BUT Mr. Fadhli, 42, added that the Yemeni president had enlisted him in a failed effort early last year to negotiate a truce with Qaeda members here. And he made a somewhat brazen offer to put his own jihadist connections in the service of the United States, saying the Yemeni government was too corrupt and compromised to fight Al Qaeda successfully.

“I can be a mediator between America and Al Qaeda,” he said. “We can be allied with the United States against terrorism, and we will achieve the interests of the United States, not those of the regime” in Sana, Yemen’s capital.

Mr. Fadhli’s defection to the southern secessionist movement in April was something of a landmark in Yemeni politics. Few men have publicly challenged Mr. Saleh, who has governed since 1978 and is famous for his ability to disarm or seduce potential enemies.

But Mr. Fadhli is the scion of one of the south’s most prominent families, and he says he could no longer bear the Yemeni government’s unfair treatment of his homeland. He and other Southern Movement leaders accuse the government, based in the north, of systematically discriminating against the south and plundering its oil wealth.

The president is said to be personally furious at his former ally, who now lives in a walled compound surrounded by armed tribesmen in Zinjibar, the capital of his family’s ancestral realm, less than an hour’s drive from here.

Yemeni soldiers laid siege to the compound in July, leaving at least 12 people dead and dozens wounded, according to Mr. Fadhli and other witnesses. He was interviewed for this article by phone because government soldiers at checkpoints on the road from Aden would not allow journalists through.

Mr. Fadhli appears in photographs and videotapes as a lanky, distinguished-looking man with large, mournful eyes; a jutting nose; and a thin beard and mustache. For all his jihadist past, several acquaintances say, he is an easygoing fellow with a taste for Scotch and little sympathy for extremists.

He was born in 1967 to a powerful family that had excellent relations with the British, who ruled southern Yemen from 1839 until 1967, when they withdrew under attack by an armed independence movement.

Soon afterward, a radical Marxist faction took power in South Yemen, which was still independent of the north. The government appropriated the land of the old feudal families, and Mr. Fadhli and his clan escaped to Lebanon and then to Saudi Arabia, where he grew up.

IN 1987, at the age of 19, he left to fight in Afghanistan. Like many Yemenis, his war was less about religion than a desire to punish Communists for the takeover of South Yemen. Over the next three years, he fought, befriended Mr. bin Laden and was wounded at Jalalabad, he said.

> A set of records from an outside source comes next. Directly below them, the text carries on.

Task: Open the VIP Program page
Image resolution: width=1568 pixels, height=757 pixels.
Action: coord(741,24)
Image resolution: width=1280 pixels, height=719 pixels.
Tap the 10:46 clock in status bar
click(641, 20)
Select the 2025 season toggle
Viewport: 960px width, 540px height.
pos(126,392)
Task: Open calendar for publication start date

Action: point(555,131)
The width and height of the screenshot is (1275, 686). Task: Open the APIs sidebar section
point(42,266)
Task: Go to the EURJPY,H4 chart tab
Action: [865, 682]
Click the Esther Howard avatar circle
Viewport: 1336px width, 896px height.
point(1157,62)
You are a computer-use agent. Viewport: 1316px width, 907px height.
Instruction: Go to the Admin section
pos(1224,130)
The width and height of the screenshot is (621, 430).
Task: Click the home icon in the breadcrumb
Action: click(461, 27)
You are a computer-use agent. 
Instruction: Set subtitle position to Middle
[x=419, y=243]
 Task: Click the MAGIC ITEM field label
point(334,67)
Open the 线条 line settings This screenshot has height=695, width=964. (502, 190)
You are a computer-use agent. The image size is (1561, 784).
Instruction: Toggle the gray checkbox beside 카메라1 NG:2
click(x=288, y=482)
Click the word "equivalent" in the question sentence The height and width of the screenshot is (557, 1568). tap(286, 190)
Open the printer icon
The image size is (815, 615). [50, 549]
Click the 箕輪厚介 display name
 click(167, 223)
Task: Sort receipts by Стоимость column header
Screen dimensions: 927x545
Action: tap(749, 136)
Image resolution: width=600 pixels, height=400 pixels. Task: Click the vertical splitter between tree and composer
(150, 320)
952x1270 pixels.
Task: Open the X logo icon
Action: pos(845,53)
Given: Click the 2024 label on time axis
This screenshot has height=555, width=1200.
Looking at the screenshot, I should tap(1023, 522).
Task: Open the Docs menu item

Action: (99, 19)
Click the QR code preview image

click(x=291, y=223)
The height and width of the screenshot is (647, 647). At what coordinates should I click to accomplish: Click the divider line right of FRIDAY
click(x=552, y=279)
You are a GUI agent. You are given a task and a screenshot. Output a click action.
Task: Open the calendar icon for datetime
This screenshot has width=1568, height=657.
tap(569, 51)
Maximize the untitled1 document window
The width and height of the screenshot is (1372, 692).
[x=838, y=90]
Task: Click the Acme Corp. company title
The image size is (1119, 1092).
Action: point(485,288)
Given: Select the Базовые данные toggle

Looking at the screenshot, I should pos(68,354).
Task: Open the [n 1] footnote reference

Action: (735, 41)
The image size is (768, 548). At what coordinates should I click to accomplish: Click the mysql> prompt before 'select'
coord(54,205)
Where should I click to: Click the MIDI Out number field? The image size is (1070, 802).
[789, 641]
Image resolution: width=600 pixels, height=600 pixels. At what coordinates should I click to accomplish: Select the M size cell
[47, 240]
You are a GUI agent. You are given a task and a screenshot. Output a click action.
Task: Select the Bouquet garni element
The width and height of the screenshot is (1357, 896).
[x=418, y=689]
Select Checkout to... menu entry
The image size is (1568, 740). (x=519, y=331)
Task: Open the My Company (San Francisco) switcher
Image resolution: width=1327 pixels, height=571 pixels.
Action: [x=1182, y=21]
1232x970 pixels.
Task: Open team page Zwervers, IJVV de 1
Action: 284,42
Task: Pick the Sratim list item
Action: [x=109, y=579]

In the early 1990s, as the Soviet Union broke apart, North and South Yemen unified, and Mr. Fadhli returned home to begin the long process of recovering his family’s ancestral land holdings in Abyan Province.

Relations between north and south soon soured, and in 1994 a brief civil war broke out. Mr. Fadhli, who had been in prison on suspicion of having tried to kill a Socialist official, was released in the middle of the night on the condition that he gather his old jihadist friends to help fight the southern Socialists.

He did so, and got plenty of help from his old friend Mr. bin Laden, who used his own family’s vast fortune to supply weapons, ammunition and fighters from abroad. (Both Mr. bin Laden and Mr. Fadhli have been suspected of playing roles in a 1992 terrorist attack on two tourist hotels in Aden; Mr. Fadhli said this was not true.)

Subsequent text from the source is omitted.